It’s Time to End the MARPOL Merry-go-round

By Clay Maitland

Hardly a month goes by when another illegal maritime dumping violation is reported. Most violations, prosecuted in the United States, are based on false or fraudulent entries in the oil record book of a foreign-flag ship. Often, evidence of a “magic pipe” installation is found upon inspection in a United States port. While not all such reported cases are successfully prosecuted, most are, with the help of a whistleblower aboard the ship.

The steady stream of such violations is convincing evidence that prosecution alone is not an effective deterrent. Over the years, various complaints have been made: there aren’t enough accessible reception facilities for oily wastes in U.S. ports, notably in the Gulf ports; or oily water separators are inadequate, or imperfectly understood by the vessel’s engineers. Whether or not various explanations are accepted, the big problem from the point of view of flag state and coastal state administrators is that there is no such thing as a body of reliable statistics. A British prime minister, Benjamin Disraeli, inveighed 150 years ago against “lies, damned lies, and statistics”. We’ve gotten better at gathering reliable data in years since. Today, we all think of ourselves as data wonks.
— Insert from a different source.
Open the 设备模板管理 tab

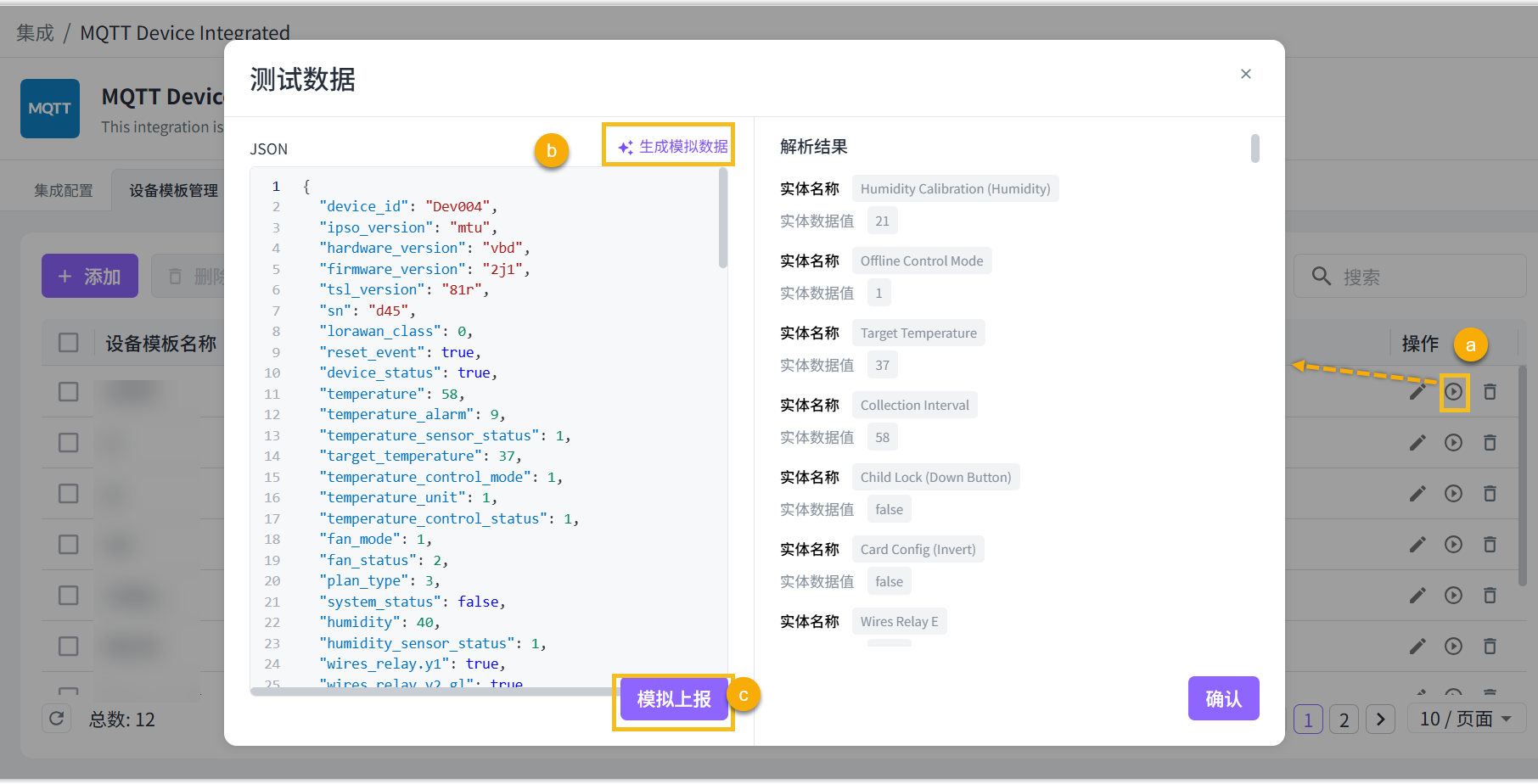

As Chairman of the North American Marine Protection Association (NAMEPA), I get to hear many sea stories. As I am now about to celebrate my 40th anniversary with International Registries, I have a long historical memory of oily water separator stories. It must be remembered that MARPOL was a long time being born, and it was the almost forgotten AMOCO CADIZ wreck on the French coast in 1979 that gave the Convention, and its first Annex, the necessary push to be adopted at the International Maritime Organization. The problem is that each individual oily waste dumping case lacks the dramatic impact to bring about a more effective drive to discourage these violations. So, the dumping and the oil record book misdeeds go on … and on.

Several things are needed to bring this tragicomedy of enforcement without prevention to an end. First, we need to stop kidding ourselves into believing that there is adequate access to port waste reception facilities at terminals on the Gulf coast of the United States. There isn’t.

Second, federal intervention is needed to determine why this lack of effective access exists. It may well be that it is too expensive, or politically risky, to get rid of oily and other toxic/hazardous wastes once they are ashore. It may also be too expensive, because terminals charge too much. Or, it may be that terminals reserve their services for favored clients. In other words, there needs to be a federal probe. This, properly, is the job of the U.S. Department of Justice; it isn’t enough to simply prosecute a certain number of alleged MARPOL violations, and consider it a job well done. Environmental protection at sea, as ashore, can’t be a “check the box” exercise in bureaucratic procedure, even if it brings a gratifying revenue stream to Uncle Sam. 

We should also be concerned that by far the majority of defendants in these cases are foreign seafarers, often very far from homes and families, confined in the United States in a form of house arrest. This is not to suggest that environmental crimes should be forgiven; it is, however, important to view prosecutorial zeal with a degree of detached impartiality. In only a handful of cases has any effort been made to bring senior executives ashore to account in a court of law. We can and should be skeptical of the notion that chief engineers are saving the company they work for all those terminal discharge fees, without anyone in the executive suite knowing what’s going on. So, the merry-go-round continues, while government and industry look, just a little bit, the other way. Is it too much to ask that a thorough investigation be launched by the Environmental Protection Administration (EPA), the Department of Justice (DOJ), and the Coast Guard?

All of this is another way of asking whether our laws, including OPA ’90, of which MARPOL is a part, actually work as they should. When there is a major oil spill in or around U.S. waters (see: Deepwater Horizon), it’s a federal case. We need to make sure that the MARPOL merry-go-round is not an excuse for a business as usual attitude.


The Author
Clay Maitland is the Co-Founder and Chairman of the North American Marine Environment Protection Association (NAMEPA) and Managing Partner of International Registries Inc. (the Marshall Islands Ship Registry).